GridGain Developers Hub

Low-Latency Machine Learning Feature Store with GridGain and Feast

Manini Puranik
Chief Technical Architect, Zettascape Technologies

What are Features and Feature Stores?

Features are individual measurable properties used as input for machine learning models. Feature engineering and extraction is the process of transforming raw data into formats that best represent the underlying problem to the predictive models. For example, in a CGM (Continuous Glucose Monitoring) system, features might include current glucose levels, time of day, day of week, and historical glucose levels.

Feature serving is the process of making these engineered features available for both training and inference.

Feast is a platform that combines feature management capabilities with storage backend integrations.
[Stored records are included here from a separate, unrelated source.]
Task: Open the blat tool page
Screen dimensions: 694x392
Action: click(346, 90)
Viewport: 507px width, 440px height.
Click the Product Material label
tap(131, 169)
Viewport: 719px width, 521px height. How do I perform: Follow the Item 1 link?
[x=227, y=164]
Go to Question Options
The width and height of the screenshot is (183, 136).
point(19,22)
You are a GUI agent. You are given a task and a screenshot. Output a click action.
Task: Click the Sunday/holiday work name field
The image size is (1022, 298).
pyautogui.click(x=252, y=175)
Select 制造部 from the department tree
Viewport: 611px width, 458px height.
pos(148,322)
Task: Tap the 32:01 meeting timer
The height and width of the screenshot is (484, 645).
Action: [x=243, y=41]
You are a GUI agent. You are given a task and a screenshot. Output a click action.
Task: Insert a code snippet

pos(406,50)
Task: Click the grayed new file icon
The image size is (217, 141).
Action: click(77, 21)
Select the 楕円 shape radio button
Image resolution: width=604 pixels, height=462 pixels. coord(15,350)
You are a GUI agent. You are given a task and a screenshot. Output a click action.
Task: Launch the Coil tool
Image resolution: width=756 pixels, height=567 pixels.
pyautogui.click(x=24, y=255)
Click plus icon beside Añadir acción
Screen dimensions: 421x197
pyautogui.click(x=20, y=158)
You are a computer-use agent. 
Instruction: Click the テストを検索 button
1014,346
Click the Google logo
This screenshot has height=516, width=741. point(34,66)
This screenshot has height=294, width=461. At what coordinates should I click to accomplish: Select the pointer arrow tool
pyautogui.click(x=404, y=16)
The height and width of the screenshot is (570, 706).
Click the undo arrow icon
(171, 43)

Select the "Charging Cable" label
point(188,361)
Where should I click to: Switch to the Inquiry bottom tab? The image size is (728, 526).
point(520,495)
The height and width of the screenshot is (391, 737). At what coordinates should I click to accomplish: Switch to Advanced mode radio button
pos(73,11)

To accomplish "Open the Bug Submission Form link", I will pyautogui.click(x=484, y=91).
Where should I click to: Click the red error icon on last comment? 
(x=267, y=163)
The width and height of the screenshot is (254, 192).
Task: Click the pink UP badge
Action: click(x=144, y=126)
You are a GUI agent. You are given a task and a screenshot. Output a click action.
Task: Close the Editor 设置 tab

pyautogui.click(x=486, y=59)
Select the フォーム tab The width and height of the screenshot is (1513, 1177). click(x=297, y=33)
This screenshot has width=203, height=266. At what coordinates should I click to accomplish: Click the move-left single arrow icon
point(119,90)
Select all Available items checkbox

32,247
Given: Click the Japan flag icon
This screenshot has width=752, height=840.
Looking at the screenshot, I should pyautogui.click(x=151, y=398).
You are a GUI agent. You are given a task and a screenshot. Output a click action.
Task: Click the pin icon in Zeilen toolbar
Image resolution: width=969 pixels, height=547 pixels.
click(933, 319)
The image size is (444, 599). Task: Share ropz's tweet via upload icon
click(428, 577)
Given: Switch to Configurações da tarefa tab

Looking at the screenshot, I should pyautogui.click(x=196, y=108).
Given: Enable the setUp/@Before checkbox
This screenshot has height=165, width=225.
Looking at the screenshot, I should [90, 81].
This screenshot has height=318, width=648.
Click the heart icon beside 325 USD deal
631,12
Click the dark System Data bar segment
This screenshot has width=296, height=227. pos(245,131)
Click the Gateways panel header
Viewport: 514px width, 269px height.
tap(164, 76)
It serves as a centralized repository for storing, managing, and serving features to machine learning models.

Online vs Offline Feature Stores

Feature stores typically operate in two modes:

  1. Offline Feature Store:

    • Stores historical feature values used for model training

    • Optimized for batch processing

    • Usually implemented using data warehouses or data lakes

  2. Online Feature Store:

    • Serves features in real-time for model inference

    • Requires extremely low latency (milliseconds)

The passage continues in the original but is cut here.